Sonraki haftalarda Claudine ile ilgili tüm
düşünceleri bir kenara bırakıp, Endonezya
ekonomisi hakkındaki raporumu yazmak ve
Howard’ın yük tahminlerini gözden geçirip
düzeltmekle uğraştım. Sonunda patronlarımın
istediği gibi bir sonuca vardım: Elektrik
talebindeki
artış,
yeni
sistemin
tamamlanmasından sonraki 12 yıl boyunca yılda
ortalama %19 olacak, sonraki 8 yıl boyunca
%17’ye düşecek ve 25 yıllık tahmin süresinin
geri kalanında da sabit %15 olacaktı.
Bulgularımı uluslararası kredi kuruluşlarıyla
yaptığımız
resmi
toplantılarda
sundum.
Uzmanlar beni kapsamlı olarak ve acımasızca
sorguladı. Duygularım, artık, (hazırlık okulunda
olduğu gibi) isyan etmek yerine beni kusursuz
olmaya yönelten bir dik kafalılığa dönüşmüştü.

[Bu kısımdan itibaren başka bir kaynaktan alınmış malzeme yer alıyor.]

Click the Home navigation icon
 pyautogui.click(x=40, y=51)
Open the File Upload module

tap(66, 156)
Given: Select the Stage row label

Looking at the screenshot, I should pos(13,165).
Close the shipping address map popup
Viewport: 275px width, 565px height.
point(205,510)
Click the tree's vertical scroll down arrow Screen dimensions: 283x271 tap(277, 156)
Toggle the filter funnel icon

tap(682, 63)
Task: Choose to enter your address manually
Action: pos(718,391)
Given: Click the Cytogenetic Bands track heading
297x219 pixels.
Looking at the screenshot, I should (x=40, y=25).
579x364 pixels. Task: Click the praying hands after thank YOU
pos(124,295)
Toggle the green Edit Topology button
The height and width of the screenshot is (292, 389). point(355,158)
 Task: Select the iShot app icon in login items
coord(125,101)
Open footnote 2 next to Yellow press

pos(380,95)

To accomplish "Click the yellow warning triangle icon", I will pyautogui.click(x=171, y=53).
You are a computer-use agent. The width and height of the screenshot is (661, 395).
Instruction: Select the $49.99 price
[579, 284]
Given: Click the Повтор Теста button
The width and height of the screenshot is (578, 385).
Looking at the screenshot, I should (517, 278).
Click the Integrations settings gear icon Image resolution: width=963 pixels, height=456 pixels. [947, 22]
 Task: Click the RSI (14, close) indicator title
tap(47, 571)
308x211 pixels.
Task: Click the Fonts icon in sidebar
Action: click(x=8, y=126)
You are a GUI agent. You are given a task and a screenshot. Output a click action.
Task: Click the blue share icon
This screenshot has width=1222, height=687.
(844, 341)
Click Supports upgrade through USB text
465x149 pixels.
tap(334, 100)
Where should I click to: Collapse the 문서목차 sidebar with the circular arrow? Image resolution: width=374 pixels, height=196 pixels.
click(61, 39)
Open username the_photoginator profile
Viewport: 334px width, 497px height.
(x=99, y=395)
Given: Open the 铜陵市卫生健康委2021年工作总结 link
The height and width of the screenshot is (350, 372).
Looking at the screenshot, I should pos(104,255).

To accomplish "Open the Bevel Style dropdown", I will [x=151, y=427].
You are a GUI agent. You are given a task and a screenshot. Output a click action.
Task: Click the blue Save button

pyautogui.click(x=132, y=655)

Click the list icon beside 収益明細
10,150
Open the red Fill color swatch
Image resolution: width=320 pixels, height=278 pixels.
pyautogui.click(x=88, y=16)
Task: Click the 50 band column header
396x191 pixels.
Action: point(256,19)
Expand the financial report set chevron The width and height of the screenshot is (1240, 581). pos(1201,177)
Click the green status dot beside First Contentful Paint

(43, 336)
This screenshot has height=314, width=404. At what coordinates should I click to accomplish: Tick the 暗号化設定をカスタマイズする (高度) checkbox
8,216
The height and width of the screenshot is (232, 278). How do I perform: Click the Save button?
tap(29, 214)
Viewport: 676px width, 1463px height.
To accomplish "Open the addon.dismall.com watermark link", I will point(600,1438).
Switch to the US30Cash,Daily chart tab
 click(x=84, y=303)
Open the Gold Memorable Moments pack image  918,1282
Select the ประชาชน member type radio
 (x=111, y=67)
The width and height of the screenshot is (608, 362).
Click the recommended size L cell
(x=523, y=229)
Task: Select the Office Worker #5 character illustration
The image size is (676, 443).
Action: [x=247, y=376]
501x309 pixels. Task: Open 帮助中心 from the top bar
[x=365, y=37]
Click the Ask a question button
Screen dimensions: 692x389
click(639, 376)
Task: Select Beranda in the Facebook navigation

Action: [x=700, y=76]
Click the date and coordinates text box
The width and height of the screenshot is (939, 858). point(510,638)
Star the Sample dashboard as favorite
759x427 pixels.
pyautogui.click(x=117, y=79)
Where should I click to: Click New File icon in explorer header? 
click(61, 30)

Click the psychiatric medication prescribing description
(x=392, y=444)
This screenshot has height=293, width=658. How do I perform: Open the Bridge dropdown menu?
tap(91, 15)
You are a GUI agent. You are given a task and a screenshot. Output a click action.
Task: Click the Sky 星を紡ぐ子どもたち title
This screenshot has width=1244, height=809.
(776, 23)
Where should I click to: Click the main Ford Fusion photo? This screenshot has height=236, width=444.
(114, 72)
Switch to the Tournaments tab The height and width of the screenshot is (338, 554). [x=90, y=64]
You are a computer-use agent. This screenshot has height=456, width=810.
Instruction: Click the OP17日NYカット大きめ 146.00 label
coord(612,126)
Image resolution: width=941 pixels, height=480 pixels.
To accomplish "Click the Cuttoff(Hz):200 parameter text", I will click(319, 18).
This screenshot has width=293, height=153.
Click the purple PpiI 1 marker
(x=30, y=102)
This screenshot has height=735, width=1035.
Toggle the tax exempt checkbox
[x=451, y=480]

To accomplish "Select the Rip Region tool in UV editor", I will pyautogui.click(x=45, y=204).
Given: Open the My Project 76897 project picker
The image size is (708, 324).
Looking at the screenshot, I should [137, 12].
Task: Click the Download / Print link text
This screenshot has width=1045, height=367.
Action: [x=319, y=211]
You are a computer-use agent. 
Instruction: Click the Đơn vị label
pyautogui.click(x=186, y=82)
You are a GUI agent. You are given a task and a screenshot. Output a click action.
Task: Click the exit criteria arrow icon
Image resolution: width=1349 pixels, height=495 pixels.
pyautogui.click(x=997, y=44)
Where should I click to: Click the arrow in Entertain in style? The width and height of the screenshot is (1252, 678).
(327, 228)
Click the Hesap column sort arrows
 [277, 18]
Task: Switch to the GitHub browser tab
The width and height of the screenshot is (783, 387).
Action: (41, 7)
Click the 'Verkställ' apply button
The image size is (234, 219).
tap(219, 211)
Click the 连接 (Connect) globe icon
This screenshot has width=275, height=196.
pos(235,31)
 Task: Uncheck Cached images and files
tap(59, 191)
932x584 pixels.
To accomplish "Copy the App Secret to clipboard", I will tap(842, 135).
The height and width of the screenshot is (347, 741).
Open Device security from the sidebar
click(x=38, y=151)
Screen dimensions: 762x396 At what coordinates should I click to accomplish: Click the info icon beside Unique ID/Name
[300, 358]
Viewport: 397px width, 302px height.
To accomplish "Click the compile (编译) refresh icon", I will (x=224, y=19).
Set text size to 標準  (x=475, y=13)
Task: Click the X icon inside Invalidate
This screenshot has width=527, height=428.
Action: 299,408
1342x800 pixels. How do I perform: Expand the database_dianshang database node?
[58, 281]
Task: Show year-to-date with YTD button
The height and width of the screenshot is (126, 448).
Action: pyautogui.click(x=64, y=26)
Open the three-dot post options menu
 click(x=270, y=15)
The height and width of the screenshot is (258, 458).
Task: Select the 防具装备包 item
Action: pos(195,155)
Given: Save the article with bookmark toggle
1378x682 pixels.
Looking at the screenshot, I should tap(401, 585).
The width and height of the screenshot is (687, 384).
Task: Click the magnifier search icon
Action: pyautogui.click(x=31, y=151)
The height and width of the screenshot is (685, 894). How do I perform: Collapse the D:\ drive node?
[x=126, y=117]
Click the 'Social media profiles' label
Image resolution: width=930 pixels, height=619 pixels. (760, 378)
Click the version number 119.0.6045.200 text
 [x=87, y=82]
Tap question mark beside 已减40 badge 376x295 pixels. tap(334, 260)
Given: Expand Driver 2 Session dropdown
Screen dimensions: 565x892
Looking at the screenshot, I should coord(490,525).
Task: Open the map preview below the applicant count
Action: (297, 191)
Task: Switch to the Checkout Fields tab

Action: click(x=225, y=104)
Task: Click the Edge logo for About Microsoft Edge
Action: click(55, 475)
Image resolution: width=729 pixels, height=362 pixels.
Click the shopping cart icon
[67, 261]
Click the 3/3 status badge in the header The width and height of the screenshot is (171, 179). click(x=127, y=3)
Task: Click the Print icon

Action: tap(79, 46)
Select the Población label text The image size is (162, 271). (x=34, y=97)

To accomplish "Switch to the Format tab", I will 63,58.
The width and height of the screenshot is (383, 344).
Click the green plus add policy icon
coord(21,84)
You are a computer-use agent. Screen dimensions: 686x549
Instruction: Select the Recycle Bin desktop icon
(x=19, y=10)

Yine de Claudine’nin anısı hep yakınımdaydı.
Kendine Asya Kalkınma Bankası’nda isim
yapmaya çalışan genç ve küstah bir ekonomist,
tüm bir öğleden sonrayı beni aralıksız sorguya
çekmekle geçirince, aylarca önce Beacon
Sokağı’ndaki dairesinde otururken Claudine’nin
vermiş olduğu öğüdü hatırladım.
“25 yıl ilerisini kim görebilir ki!” diye
vurgulamıştı. “Senin tahminin de en azından
onlarınki kadar
geçerli olacaktır.
Kendine
güven, her şey demektir.”
Gelişen
ülkelerdeki
yaşam
hakkında,
çalışmalarımı sorgulayan (ve bazıları benim iki
katım yaşında olan) o centilmenlerin çoğundan
daha fazla bilgi ve tecrübeye sahip olduğumu da
düşünerek, kendimin de bir uzman olduğuna
karar verdim. Amazon’da yaşamış, Cava’nın
kimsenin
gitmek
istemediği
yerlerinde
dolaşmıştım. Yöneticilere ekonometrinin ince
noktalarını öğretmeye yönelik birkaç kurs
almıştım ve Dünya Bankası Başkanı, Ford Motor
Şirketi eski başkanı ve John Kennedy’nin
savunma bakanı Robert McNamara’nın da çok
hoşuna
giden,
istatistikten
anlayan,
ekonometriye tapan o yeni harika çocuk
tiplerinden biri olduğuma inanıyordum. Ününü
rakamlar, olasılık teorisi, matematiksel modeller
ve (galiba) ancak çok büyük bir egonun ürünü
olabilecek bir kabadayılığın üzerine kurmuş bir
adamdı o.
Hem McNamara’ya, hem de patronum
Bruno’ya benzemeye çalıştım. Konuşma tarzımı
birinci kişiye, elimdeki evrak çantamı sallayarak
kasıntıyla yürüyüşümü de ötekine benzettim.
Şimdi bakıyorum da, küstahlığıma şaşmamak
elde değil. Gerçekte çok kısıtlı bir deneyime
sahiptim ama eğitim ve bilgideki eksikliğimi
cüretimle telafi ediyordum.
Bu tavır işe yaradı da. Sonunda, uzmanlar
raporlarıma onay damgalarını bastı.
Sonraki aylarda Tahran, Karakas, Guatemala,
Londra, Viyana ve Washington’da toplantılara
katıldım. İran Şahı, çeşitli ülkelerin eski
başkanları ve Robert McNamara’nın kendisi de
dahil olmak üzere birçok ünlü kişiyle tanıştım.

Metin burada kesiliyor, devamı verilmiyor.